Pixel coordinate grounding data
<<<<

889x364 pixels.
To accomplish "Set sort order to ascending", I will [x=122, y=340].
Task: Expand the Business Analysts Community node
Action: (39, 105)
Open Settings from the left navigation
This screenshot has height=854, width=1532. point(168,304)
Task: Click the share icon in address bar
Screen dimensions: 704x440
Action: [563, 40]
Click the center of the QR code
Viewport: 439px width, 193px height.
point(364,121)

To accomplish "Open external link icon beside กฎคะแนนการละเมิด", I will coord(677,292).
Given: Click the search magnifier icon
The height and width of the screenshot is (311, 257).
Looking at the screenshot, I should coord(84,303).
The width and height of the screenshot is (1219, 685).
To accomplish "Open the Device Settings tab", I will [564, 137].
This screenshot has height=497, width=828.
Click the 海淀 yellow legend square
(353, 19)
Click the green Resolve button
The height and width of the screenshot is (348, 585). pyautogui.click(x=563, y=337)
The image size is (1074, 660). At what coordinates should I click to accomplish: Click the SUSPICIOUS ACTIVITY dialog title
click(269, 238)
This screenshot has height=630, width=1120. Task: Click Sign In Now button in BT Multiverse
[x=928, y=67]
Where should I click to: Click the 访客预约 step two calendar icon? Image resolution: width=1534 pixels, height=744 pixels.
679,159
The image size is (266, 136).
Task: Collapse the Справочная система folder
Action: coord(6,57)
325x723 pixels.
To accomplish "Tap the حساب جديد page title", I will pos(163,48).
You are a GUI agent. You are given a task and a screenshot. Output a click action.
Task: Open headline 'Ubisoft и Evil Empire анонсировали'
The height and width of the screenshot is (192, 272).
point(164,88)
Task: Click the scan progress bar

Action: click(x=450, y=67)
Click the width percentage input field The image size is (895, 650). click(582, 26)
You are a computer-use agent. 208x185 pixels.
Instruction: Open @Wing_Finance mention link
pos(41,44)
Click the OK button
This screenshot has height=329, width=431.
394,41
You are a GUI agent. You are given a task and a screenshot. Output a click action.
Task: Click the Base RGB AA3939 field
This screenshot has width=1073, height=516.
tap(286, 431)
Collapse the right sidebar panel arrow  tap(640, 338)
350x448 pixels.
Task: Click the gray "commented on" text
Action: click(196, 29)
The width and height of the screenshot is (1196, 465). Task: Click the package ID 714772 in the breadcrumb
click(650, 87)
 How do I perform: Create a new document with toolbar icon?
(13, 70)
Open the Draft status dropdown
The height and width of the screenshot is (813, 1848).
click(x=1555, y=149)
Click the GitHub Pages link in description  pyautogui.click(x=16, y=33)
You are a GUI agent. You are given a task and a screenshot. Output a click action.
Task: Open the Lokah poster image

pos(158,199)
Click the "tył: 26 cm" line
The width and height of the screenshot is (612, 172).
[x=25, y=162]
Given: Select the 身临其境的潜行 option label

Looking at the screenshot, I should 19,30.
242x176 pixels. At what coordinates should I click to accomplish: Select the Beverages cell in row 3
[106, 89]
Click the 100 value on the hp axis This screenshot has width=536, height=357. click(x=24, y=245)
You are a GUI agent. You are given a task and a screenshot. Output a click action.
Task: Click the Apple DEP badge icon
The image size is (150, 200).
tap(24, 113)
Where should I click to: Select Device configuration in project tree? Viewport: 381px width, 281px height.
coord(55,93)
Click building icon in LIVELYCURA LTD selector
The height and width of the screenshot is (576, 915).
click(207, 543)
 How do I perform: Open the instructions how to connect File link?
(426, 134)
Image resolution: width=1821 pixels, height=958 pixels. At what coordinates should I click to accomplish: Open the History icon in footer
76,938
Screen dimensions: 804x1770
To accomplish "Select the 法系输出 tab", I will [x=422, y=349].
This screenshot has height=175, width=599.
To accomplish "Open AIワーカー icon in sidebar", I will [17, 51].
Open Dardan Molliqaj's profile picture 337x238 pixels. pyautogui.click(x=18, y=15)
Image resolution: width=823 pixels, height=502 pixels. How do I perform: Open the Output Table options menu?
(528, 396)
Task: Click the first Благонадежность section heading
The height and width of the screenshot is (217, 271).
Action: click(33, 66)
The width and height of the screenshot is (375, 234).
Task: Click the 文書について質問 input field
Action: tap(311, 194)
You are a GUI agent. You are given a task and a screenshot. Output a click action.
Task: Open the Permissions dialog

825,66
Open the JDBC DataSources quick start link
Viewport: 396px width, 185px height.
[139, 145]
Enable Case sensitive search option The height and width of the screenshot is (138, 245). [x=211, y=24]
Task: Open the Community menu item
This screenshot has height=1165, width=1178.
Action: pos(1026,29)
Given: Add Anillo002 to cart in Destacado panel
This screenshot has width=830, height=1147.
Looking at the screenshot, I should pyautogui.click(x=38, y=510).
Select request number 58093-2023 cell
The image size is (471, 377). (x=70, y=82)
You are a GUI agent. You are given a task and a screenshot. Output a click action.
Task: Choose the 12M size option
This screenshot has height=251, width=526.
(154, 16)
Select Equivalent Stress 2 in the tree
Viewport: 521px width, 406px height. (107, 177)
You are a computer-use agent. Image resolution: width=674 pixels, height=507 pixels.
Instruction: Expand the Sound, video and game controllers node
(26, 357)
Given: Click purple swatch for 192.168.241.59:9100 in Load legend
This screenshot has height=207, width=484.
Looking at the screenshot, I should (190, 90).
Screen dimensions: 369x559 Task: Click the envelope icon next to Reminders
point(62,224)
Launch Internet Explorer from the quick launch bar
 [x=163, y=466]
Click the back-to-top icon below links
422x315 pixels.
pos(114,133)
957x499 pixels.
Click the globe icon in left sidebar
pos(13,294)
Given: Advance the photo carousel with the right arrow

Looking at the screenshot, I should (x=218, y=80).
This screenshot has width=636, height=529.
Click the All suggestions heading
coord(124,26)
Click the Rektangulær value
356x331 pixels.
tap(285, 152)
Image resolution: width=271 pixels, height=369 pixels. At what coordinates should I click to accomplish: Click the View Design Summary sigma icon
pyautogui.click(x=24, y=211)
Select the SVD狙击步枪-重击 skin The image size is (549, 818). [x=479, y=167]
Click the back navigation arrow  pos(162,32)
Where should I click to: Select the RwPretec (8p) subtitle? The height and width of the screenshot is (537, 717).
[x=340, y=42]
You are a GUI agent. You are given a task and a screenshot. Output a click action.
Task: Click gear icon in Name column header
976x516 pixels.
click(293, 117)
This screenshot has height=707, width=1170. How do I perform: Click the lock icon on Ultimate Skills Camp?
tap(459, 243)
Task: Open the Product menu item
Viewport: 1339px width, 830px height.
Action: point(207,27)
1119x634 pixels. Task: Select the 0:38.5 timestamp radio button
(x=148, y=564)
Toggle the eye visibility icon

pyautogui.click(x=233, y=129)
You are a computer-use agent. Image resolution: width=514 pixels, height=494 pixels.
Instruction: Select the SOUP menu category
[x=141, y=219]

>>>>

**Problem description:**
Repeat the data in its entirety, word for word.

**Answer box:**
889x364 pixels.
To accomplish "Set sort order to ascending", I will [x=122, y=340].
Task: Expand the Business Analysts Community node
Action: (39, 105)
Open Settings from the left navigation
This screenshot has height=854, width=1532. point(168,304)
Task: Click the share icon in address bar
Screen dimensions: 704x440
Action: [563, 40]
Click the center of the QR code
Viewport: 439px width, 193px height.
point(364,121)

To accomplish "Open external link icon beside กฎคะแนนการละเมิด", I will coord(677,292).
Given: Click the search magnifier icon
The height and width of the screenshot is (311, 257).
Looking at the screenshot, I should coord(84,303).
The width and height of the screenshot is (1219, 685).
To accomplish "Open the Device Settings tab", I will [564, 137].
This screenshot has height=497, width=828.
Click the 海淀 yellow legend square
(353, 19)
Click the green Resolve button
The height and width of the screenshot is (348, 585). pyautogui.click(x=563, y=337)
The image size is (1074, 660). At what coordinates should I click to accomplish: Click the SUSPICIOUS ACTIVITY dialog title
click(269, 238)
This screenshot has height=630, width=1120. Task: Click Sign In Now button in BT Multiverse
[x=928, y=67]
Where should I click to: Click the 访客预约 step two calendar icon? Image resolution: width=1534 pixels, height=744 pixels.
679,159
The image size is (266, 136).
Task: Collapse the Справочная система folder
Action: coord(6,57)
325x723 pixels.
To accomplish "Tap the حساب جديد page title", I will pos(163,48).
You are a GUI agent. You are given a task and a screenshot. Output a click action.
Task: Open headline 'Ubisoft и Evil Empire анонсировали'
The height and width of the screenshot is (192, 272).
point(164,88)
Task: Click the scan progress bar

Action: click(x=450, y=67)
Click the width percentage input field The image size is (895, 650). click(582, 26)
You are a computer-use agent. 208x185 pixels.
Instruction: Open @Wing_Finance mention link
pos(41,44)
Click the OK button
This screenshot has height=329, width=431.
394,41
You are a GUI agent. You are given a task and a screenshot. Output a click action.
Task: Click the Base RGB AA3939 field
This screenshot has width=1073, height=516.
tap(286, 431)
Collapse the right sidebar panel arrow  tap(640, 338)
350x448 pixels.
Task: Click the gray "commented on" text
Action: click(196, 29)
The width and height of the screenshot is (1196, 465). Task: Click the package ID 714772 in the breadcrumb
click(650, 87)
 How do I perform: Create a new document with toolbar icon?
(13, 70)
Open the Draft status dropdown
The height and width of the screenshot is (813, 1848).
click(x=1555, y=149)
Click the GitHub Pages link in description  pyautogui.click(x=16, y=33)
You are a GUI agent. You are given a task and a screenshot. Output a click action.
Task: Open the Lokah poster image

pos(158,199)
Click the "tył: 26 cm" line
The width and height of the screenshot is (612, 172).
[x=25, y=162]
Given: Select the 身临其境的潜行 option label

Looking at the screenshot, I should 19,30.
242x176 pixels. At what coordinates should I click to accomplish: Select the Beverages cell in row 3
[106, 89]
Click the 100 value on the hp axis This screenshot has width=536, height=357. click(x=24, y=245)
You are a GUI agent. You are given a task and a screenshot. Output a click action.
Task: Click the Apple DEP badge icon
The image size is (150, 200).
tap(24, 113)
Where should I click to: Select Device configuration in project tree? Viewport: 381px width, 281px height.
coord(55,93)
Click building icon in LIVELYCURA LTD selector
The height and width of the screenshot is (576, 915).
click(207, 543)
 How do I perform: Open the instructions how to connect File link?
(426, 134)
Image resolution: width=1821 pixels, height=958 pixels. At what coordinates should I click to accomplish: Open the History icon in footer
76,938
Screen dimensions: 804x1770
To accomplish "Select the 法系输出 tab", I will [x=422, y=349].
This screenshot has height=175, width=599.
To accomplish "Open AIワーカー icon in sidebar", I will [17, 51].
Open Dardan Molliqaj's profile picture 337x238 pixels. pyautogui.click(x=18, y=15)
Image resolution: width=823 pixels, height=502 pixels. How do I perform: Open the Output Table options menu?
(528, 396)
Task: Click the first Благонадежность section heading
The height and width of the screenshot is (217, 271).
Action: click(33, 66)
The width and height of the screenshot is (375, 234).
Task: Click the 文書について質問 input field
Action: tap(311, 194)
You are a GUI agent. You are given a task and a screenshot. Output a click action.
Task: Open the Permissions dialog

825,66
Open the JDBC DataSources quick start link
Viewport: 396px width, 185px height.
[139, 145]
Enable Case sensitive search option The height and width of the screenshot is (138, 245). [x=211, y=24]
Task: Open the Community menu item
This screenshot has height=1165, width=1178.
Action: pos(1026,29)
Given: Add Anillo002 to cart in Destacado panel
This screenshot has width=830, height=1147.
Looking at the screenshot, I should pyautogui.click(x=38, y=510).
Select request number 58093-2023 cell
The image size is (471, 377). (x=70, y=82)
You are a GUI agent. You are given a task and a screenshot. Output a click action.
Task: Choose the 12M size option
This screenshot has height=251, width=526.
(154, 16)
Select Equivalent Stress 2 in the tree
Viewport: 521px width, 406px height. (107, 177)
You are a computer-use agent. Image resolution: width=674 pixels, height=507 pixels.
Instruction: Expand the Sound, video and game controllers node
(26, 357)
Given: Click purple swatch for 192.168.241.59:9100 in Load legend
This screenshot has height=207, width=484.
Looking at the screenshot, I should (190, 90).
Screen dimensions: 369x559 Task: Click the envelope icon next to Reminders
point(62,224)
Launch Internet Explorer from the quick launch bar
 [x=163, y=466]
Click the back-to-top icon below links
422x315 pixels.
pos(114,133)
957x499 pixels.
Click the globe icon in left sidebar
pos(13,294)
Given: Advance the photo carousel with the right arrow

Looking at the screenshot, I should (x=218, y=80).
This screenshot has width=636, height=529.
Click the All suggestions heading
coord(124,26)
Click the Rektangulær value
356x331 pixels.
tap(285, 152)
Image resolution: width=271 pixels, height=369 pixels. At what coordinates should I click to accomplish: Click the View Design Summary sigma icon
pyautogui.click(x=24, y=211)
Select the SVD狙击步枪-重击 skin The image size is (549, 818). [x=479, y=167]
Click the back navigation arrow  pos(162,32)
Where should I click to: Select the RwPretec (8p) subtitle? The height and width of the screenshot is (537, 717).
[x=340, y=42]
You are a GUI agent. You are given a task and a screenshot. Output a click action.
Task: Click gear icon in Name column header
976x516 pixels.
click(293, 117)
This screenshot has height=707, width=1170. How do I perform: Click the lock icon on Ultimate Skills Camp?
tap(459, 243)
Task: Open the Product menu item
Viewport: 1339px width, 830px height.
Action: point(207,27)
1119x634 pixels. Task: Select the 0:38.5 timestamp radio button
(x=148, y=564)
Toggle the eye visibility icon

pyautogui.click(x=233, y=129)
You are a computer-use agent. Image resolution: width=514 pixels, height=494 pixels.
Instruction: Select the SOUP menu category
[x=141, y=219]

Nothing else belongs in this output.